Arbeitsanweisungen —
**A.** Legen Sie anhand des Textauszugs in ein bis drei Sätzen dar, warum die Steuerpflichtige den Steuerermäßigungsbetrag nach § 35 EStG nicht von der tariflichen Einkommensteuer abziehen kann.
**B.** In welcher Höhe hat das Finanzamt laut Textauszug die Einkommensteuer der Steuerpflichtigen für das Jahr 2001 festgesetzt?

Textauszug —
%%

Leitsatz
Entsteht bei einem Steuerpflichtigen mit Einkünften aus Gewerbebetrieb infolge eines Verlustabzugs nach § 10d EStG in Zusammenhang mit der Steuerermäßigung nach § 35 Abs. 1 Nr. 1 EStG ein sog. Anrechnungsüberhang, kann der Steuerpflichtige nicht die Festsetzung einer negativen Einkommensteuer in Höhe des verfallenden Anrechnungsbetrags beanspruchen.
Sachverhalt
Eine Steuerpflichtige bezieht u.a. Einkünfte aus Gewerbebetrieb als Miterbin einer Erbengemeinschaft. In der Einkommensteuerveranlagung für das Jahr 2001 hat das Finanzamt die Einkommensteuer mit 0 EUR festgesetzt, da sich aufgrund eines Verlustabzugs nach § 10d EStG ein negatives zu versteuerndes Einkommen ergab. Einen Steuerermäßigungsbetrag nach § 35 Abs. 1 Nr. 1 i.V. mit Abs. 3 EStG in Höhe des 1,8-fachen anteiligen Gewerbesteuermessbetrags aus der Erbengemeinschaft (Anrechnungsvolumen) konnte die Steuerpflichtige von der tariflichen Einkommensteuer nicht abziehen. Im Einspruchsverfahren gegen den Einkommensteuerbescheid beantragte sie, eine negative Einkommensteuer in Höhe des 1,8-fachen anteiligen Gewerbesteuermessbetrags festzusetzen. Hilfsweise beantragte sie, den Betrag des nicht ausgeschöpften Anrechnungsvolumens für einen Vor- oder Rücktrag festzustellen. Sie bringt vor, die Steuerermäßigung gehe vorliegend trotz der Belastung mit Gewerbesteuer allein aufgrund des Verlustabzugs ins Leere. Der Verfall ihres nicht nutzbaren Anrechnungsvolumens verstoße gegen den Gleichbehandlungssatz des Art. 3 Abs. 1 GG.
Der BFH gibt dem Finanzamt Recht. Die Festsetzung einer negativen Einkommensteuer in Höhe des verfallenden gewerbesteuerlichen Anrechnungsvolumens ist gesetzlich nicht vorgesehen. Dieses Ergebnis begegnet keinen verfassungsrechtlichen Bedenken. Ein Steuerermäßigungsbetrag aus § 35 EStG kann nicht von der tariflichen Einkommensteuer abgezogen werden, weil diese nach dem durchgeführten Verlustabzug nach § 10d EStG "Null" beträgt. Das potenzielle Anrechnungsvolumen in Höhe des 1,8-fachen Gewerbsteuermessbetrags verfällt, sodass die Steuerentlastung durch den Verlustabzug nach § 10d EStG wegen Minderung der tariflichen Einkommensteuer auf Null die konkurrierende Steuerermäßigung aus § 35 EStG verdrängt. Eine Verletzung des allgemeinen Gleichbehandlungssatzes aufgrund dieser Gesetzeslage liegt nicht vor. Der Gesetzgeber wollte, dass die "Anrechnung der Gewerbesteuer" lediglich in den Fällen vorgenommen werden soll, in denen eine kumulative Belastung der Einkünfte aus Gewerbebetrieb durch Einkommen- und Gewerbesteuer vorliegt.
Link zur Entscheidung
BFH, Urteil v. 23.4.2008, X R 32/06.

%%

Erfasste Daten —
%%

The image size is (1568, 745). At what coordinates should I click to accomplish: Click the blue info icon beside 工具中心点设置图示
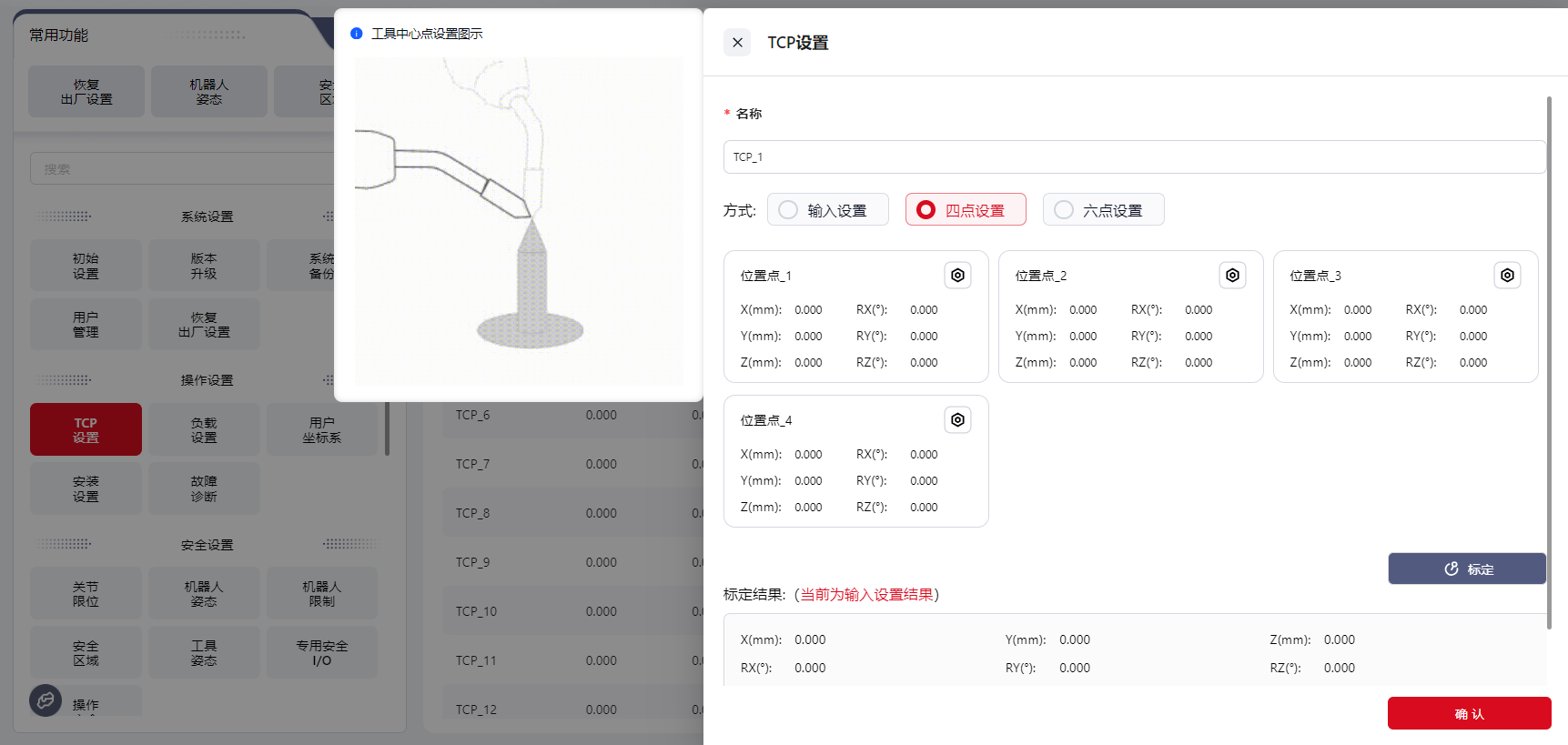pyautogui.click(x=357, y=34)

%%

Antworten —
**A.** Ein Abzug ist nicht möglich, weil die tarifliche Einkommensteuer nach dem durchgeführten Verlustabzug nach § 10d EStG null beträgt. Das potenzielle Anrechnungsvolumen in Höhe des 1,8-fachen Gewerbesteuermessbetrags verfällt daher. Die Entlastung durch den Verlustabzug verdrängt somit die konkurrierende Steuerermäßigung aus § 35 EStG.

**B.** Mit 0 EUR.